[TASK TO COMPLETE] Repeat the data exactly, please; no pictures belong in the copy.

[RECORDS FOR THIS TASK]
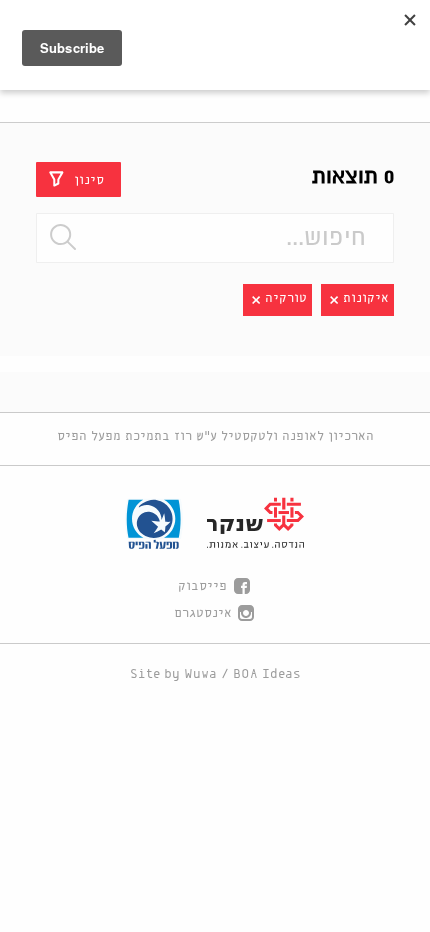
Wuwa (200, 674)
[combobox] (215, 238)
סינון (89, 179)
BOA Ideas (267, 674)
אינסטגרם (203, 613)
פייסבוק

[THE COMPLETED TASK]
Wuwa (200, 674)
[combobox] (215, 238)
סינון (89, 179)
BOA Ideas (267, 674)
אינסטגרם (203, 613)
פייסבוק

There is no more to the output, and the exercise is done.